Según el breve comunicado difundido por el tribunal, las objeciones planteadas por el juez de Turín fueron consideradas en parte “infundadas” y en parte “inadmisibles”.

La noticia cayó como un balde de agua fría entre quienes esperaban que la Corte frenara la reforma impulsada por el gobierno italiano. Para muchos juristas, la ley Tajani presenta serios problemas de constitucionalidad, especialmente por su efecto retroactivo sobre personas que, bajo el régimen anterior, eran consideradas ciudadanos italianos desde su nacimiento.

Durante la audiencia del 11 de marzo, los argumentos presentados contra la ley fueron sólidos y elaborados. La defensa de la inconstitucionalidad de la norma fue extensa y técnicamente consistente. En cambio, la defensa del Estado italiano resultó, según varios observadores, mucho más débil.

Por eso sorprendió aún más el resultado.

Pero lo que más llamó la atención fue la velocidad del anuncio. El comunicado de la Corte llegó en tiempo récord, apenas 24 horas después de la audiencia. Esto inevitablemente abre interrogantes: ¿a quién estaba dirigido ese mensaje? ¿A los llamados “excluidos” del sistema Tajani, personas que hasta ayer eran consideradas italianas y que ahora desean defender sus derechos ante la justicia? ¿O quizás a los jueces que habían comenzado a cuestionar la ley, marcando así una señal institucional clara frente a nuevas remisiones de inconstitucionalidad?

Y ese comunicado, además, no es la sentencia.

Lo que la Corte difundió es apenas un adelanto del resultado. No contiene la motivación jurídica completa de la decisión.

En otras palabras: conocemos el final del primer acto, pero todavía no sabemos cómo se llegó a él.

La situación recuerda inevitablemente a una imagen literaria de Julio Cortázar en Rayuela: entrar a un teatro cuando la obra ya empezó y tener que imaginar lo que ocurrió antes. Aquí sucede algo parecido. Sabemos cómo termina esta primera escena, pero no conocemos el desarrollo completo de la trama.

Ese vacío ha generado un fenómeno casi inevitable: una proliferación de interpretaciones.

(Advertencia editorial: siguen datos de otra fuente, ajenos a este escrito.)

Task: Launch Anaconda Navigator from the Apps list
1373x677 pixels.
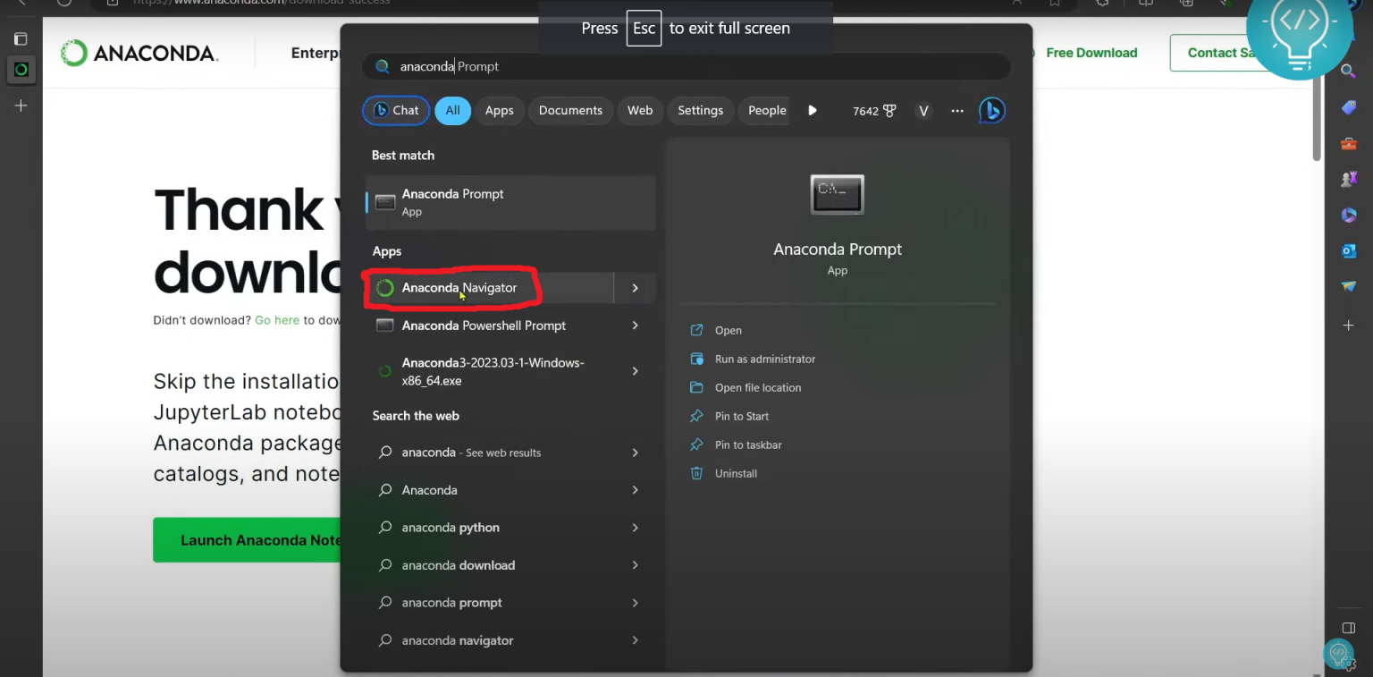Action: [459, 287]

Juristas, comentaristas y ciudadanos intentan reconstruir el razonamiento de la Corte a partir de unas pocas líneas. Se activa así, casi de manera natural, ese “lector activo” del que hablaba Julio Cortázar: aquel que, frente a un texto incompleto, intenta llenar los silencios del relato que no ha podido leer.

Pero la realidad es simple: hasta que no se publique la sentencia completa, nadie puede evaluar jurídicamente sus fundamentos.

Lo que realmente decidió la Corte

Según el comunicado oficial, la Corte Constitucional declaró:

• infundadas las objeciones basadas en el artículo 3 de la Constitución italiana, con las cuales el Tribunal de Turín denunciaba la arbitrariedad de distinguir entre quienes solicitaron el reconocimiento de ciudadanía antes del 28 de marzo de 2025 y quienes lo hicieron después;

• infundada también la supuesta violación de los artículos 9 del Tratado de la Unión Europea y 20 del Tratado de Funcionamiento de la Unión Europea, relativos a la ciudadanía europea;

• inadmisibles las cuestiones basadas en el artículo 15 de la Declaración Universal de Derechos Humanos, que prohíbe la privación arbitraria de la nacionalidad;

• e igualmente inadmisible la supuesta violación del artículo 3 del Cuarto Protocolo del Convenio Europeo de Derechos Humanos, que protege el derecho a entrar en el propio país.

La diferencia es clave. Cuando una cuestión es infundada, el tribunal examina el fondo del asunto y concluye que no hay violación constitucional. Cuando es inadmisible, en cambio, el tribunal ni siquiera analiza el fondo por razones procesales.

Pero incluso así, esta decisión no cierra el debate jurídico.

Un detalle procesal que cambia el escenario

Hay un aspecto procesal importante que pasó relativamente desapercibido pero que puede ser decisivo.

Generó sorpresa la decisión de la Corte Constitucional de examinar exclusivamente la ordenanza del Tribunal de Turín, separándola del planteo presentado por el Tribunal de Mantua, que técnicamente podría haberse tratado de forma conjunta.

Probablemente esto signifique que la Corte consideró que el caso de Turín tenía una autonomía técnica suficiente como para requerir un tratamiento individual.

En términos prácticos, esto implica algo muy relevante: los otros pedidos de inconstitucionalidad no quedan arrastrados por el resultado negativo del caso Turín.

Los planteos presentados por Mantua y Campobasso deberán ser evaluados en etapas sucesivas, lo que mantiene abierto el escenario judicial.

El proceso judicial continúa

La batalla judicial sobre la Ley Tajani está entonces lejos de terminar.

El próximo 14 de abril, las Secciones Unidas de la Corte de Casación —el máximo órgano de la justicia ordinaria italiana— se reunirán para pronunciarse también sobre la interpretación de esta ley.

La Corte de Casación tiene una función fundamental en el sistema jurídico italiano: garantizar la interpretación uniforme de la ley (función nomofiláctica). Cuando se trata de cuestiones especialmente importantes o cuando existen divergencias entre tribunales, decide en Secciones Unidas, lo que otorga mayor autoridad a sus decisiones.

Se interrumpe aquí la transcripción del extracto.